* _Dataset records_:
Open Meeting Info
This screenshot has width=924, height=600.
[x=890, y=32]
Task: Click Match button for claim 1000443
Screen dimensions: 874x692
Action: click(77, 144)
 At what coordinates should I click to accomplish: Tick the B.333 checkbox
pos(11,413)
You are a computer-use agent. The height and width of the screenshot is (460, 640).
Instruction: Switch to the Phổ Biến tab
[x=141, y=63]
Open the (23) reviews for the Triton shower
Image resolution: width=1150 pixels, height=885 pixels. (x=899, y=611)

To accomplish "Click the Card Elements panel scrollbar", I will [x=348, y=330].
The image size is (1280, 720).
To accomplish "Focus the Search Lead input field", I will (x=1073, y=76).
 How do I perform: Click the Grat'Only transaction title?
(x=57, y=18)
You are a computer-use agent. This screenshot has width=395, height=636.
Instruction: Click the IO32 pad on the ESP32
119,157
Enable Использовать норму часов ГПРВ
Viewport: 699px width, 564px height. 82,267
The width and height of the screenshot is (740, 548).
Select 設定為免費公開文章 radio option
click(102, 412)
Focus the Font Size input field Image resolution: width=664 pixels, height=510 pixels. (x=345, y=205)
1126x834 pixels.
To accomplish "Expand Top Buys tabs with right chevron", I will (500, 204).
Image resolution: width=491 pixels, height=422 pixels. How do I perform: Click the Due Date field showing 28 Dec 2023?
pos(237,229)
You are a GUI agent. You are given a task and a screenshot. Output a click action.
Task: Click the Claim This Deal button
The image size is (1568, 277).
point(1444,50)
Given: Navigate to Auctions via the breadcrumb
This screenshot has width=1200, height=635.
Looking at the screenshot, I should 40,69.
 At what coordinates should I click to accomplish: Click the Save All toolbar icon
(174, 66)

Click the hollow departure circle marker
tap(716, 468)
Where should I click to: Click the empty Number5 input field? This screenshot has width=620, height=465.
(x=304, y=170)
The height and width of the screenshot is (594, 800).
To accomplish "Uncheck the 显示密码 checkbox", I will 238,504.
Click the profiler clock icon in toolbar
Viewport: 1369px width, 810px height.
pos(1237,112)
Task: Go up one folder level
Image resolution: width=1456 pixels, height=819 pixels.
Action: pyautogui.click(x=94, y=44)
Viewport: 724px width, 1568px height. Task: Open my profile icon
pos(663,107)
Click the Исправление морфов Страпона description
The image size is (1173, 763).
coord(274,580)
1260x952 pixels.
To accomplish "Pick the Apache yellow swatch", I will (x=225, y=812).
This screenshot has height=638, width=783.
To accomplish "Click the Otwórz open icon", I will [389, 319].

* _What is required_: Exactly as given, please retype all the entries.

* _Your response_:
Open Meeting Info
This screenshot has width=924, height=600.
[x=890, y=32]
Task: Click Match button for claim 1000443
Screen dimensions: 874x692
Action: click(77, 144)
 At what coordinates should I click to accomplish: Tick the B.333 checkbox
pos(11,413)
You are a computer-use agent. The height and width of the screenshot is (460, 640).
Instruction: Switch to the Phổ Biến tab
[x=141, y=63]
Open the (23) reviews for the Triton shower
Image resolution: width=1150 pixels, height=885 pixels. (x=899, y=611)

To accomplish "Click the Card Elements panel scrollbar", I will [x=348, y=330].
The image size is (1280, 720).
To accomplish "Focus the Search Lead input field", I will (x=1073, y=76).
 How do I perform: Click the Grat'Only transaction title?
(x=57, y=18)
You are a computer-use agent. This screenshot has width=395, height=636.
Instruction: Click the IO32 pad on the ESP32
119,157
Enable Использовать норму часов ГПРВ
Viewport: 699px width, 564px height. 82,267
The width and height of the screenshot is (740, 548).
Select 設定為免費公開文章 radio option
click(102, 412)
Focus the Font Size input field Image resolution: width=664 pixels, height=510 pixels. (x=345, y=205)
1126x834 pixels.
To accomplish "Expand Top Buys tabs with right chevron", I will (500, 204).
Image resolution: width=491 pixels, height=422 pixels. How do I perform: Click the Due Date field showing 28 Dec 2023?
pos(237,229)
You are a GUI agent. You are given a task and a screenshot. Output a click action.
Task: Click the Claim This Deal button
The image size is (1568, 277).
point(1444,50)
Given: Navigate to Auctions via the breadcrumb
This screenshot has width=1200, height=635.
Looking at the screenshot, I should 40,69.
 At what coordinates should I click to accomplish: Click the Save All toolbar icon
(174, 66)

Click the hollow departure circle marker
tap(716, 468)
Where should I click to: Click the empty Number5 input field? This screenshot has width=620, height=465.
(x=304, y=170)
The height and width of the screenshot is (594, 800).
To accomplish "Uncheck the 显示密码 checkbox", I will 238,504.
Click the profiler clock icon in toolbar
Viewport: 1369px width, 810px height.
pos(1237,112)
Task: Go up one folder level
Image resolution: width=1456 pixels, height=819 pixels.
Action: pyautogui.click(x=94, y=44)
Viewport: 724px width, 1568px height. Task: Open my profile icon
pos(663,107)
Click the Исправление морфов Страпона description
The image size is (1173, 763).
coord(274,580)
1260x952 pixels.
To accomplish "Pick the Apache yellow swatch", I will (x=225, y=812).
This screenshot has height=638, width=783.
To accomplish "Click the Otwórz open icon", I will [389, 319].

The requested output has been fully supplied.